#### Aim of the task:
Scan the entries below for the word "computer" and copy every line where it turns up.

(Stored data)

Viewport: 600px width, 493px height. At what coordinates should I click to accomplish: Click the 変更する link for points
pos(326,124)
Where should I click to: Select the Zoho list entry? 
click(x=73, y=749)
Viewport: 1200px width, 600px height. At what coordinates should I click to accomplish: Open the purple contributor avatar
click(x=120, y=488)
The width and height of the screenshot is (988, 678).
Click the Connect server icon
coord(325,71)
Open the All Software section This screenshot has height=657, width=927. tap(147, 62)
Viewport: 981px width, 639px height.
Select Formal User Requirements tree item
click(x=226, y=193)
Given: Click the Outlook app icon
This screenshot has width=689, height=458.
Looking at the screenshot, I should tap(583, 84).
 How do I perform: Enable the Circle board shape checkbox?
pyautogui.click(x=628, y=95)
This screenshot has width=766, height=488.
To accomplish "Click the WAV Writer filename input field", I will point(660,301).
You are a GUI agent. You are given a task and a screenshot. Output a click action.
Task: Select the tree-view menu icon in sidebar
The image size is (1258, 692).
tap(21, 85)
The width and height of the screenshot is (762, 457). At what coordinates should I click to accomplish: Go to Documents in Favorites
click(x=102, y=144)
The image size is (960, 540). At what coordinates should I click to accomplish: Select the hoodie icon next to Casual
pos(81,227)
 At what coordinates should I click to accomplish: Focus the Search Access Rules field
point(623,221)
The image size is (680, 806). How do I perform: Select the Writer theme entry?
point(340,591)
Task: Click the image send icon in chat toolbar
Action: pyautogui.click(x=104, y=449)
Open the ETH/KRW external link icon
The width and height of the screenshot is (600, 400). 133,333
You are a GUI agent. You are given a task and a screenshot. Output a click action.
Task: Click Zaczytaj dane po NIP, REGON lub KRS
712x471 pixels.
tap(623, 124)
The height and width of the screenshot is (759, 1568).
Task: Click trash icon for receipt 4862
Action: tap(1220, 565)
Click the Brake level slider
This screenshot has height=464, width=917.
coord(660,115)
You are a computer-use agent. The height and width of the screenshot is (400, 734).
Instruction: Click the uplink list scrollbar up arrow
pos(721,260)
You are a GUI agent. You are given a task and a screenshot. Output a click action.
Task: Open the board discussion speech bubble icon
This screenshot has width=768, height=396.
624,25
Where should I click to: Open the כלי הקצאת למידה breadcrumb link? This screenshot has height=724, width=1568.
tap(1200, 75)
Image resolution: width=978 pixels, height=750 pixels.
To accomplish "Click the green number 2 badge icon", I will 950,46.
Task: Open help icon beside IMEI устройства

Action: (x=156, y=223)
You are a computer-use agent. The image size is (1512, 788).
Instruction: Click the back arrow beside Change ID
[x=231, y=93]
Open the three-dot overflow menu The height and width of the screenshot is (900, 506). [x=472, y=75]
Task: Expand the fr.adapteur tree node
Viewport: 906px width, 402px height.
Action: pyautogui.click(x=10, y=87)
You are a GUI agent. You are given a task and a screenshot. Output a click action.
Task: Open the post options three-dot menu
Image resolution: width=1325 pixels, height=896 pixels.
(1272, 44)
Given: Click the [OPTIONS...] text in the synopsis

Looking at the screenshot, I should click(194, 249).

#### Exercise response:
You are a computer-use agent. The height and width of the screenshot is (400, 734).
You are a computer-use agent. The image size is (1512, 788).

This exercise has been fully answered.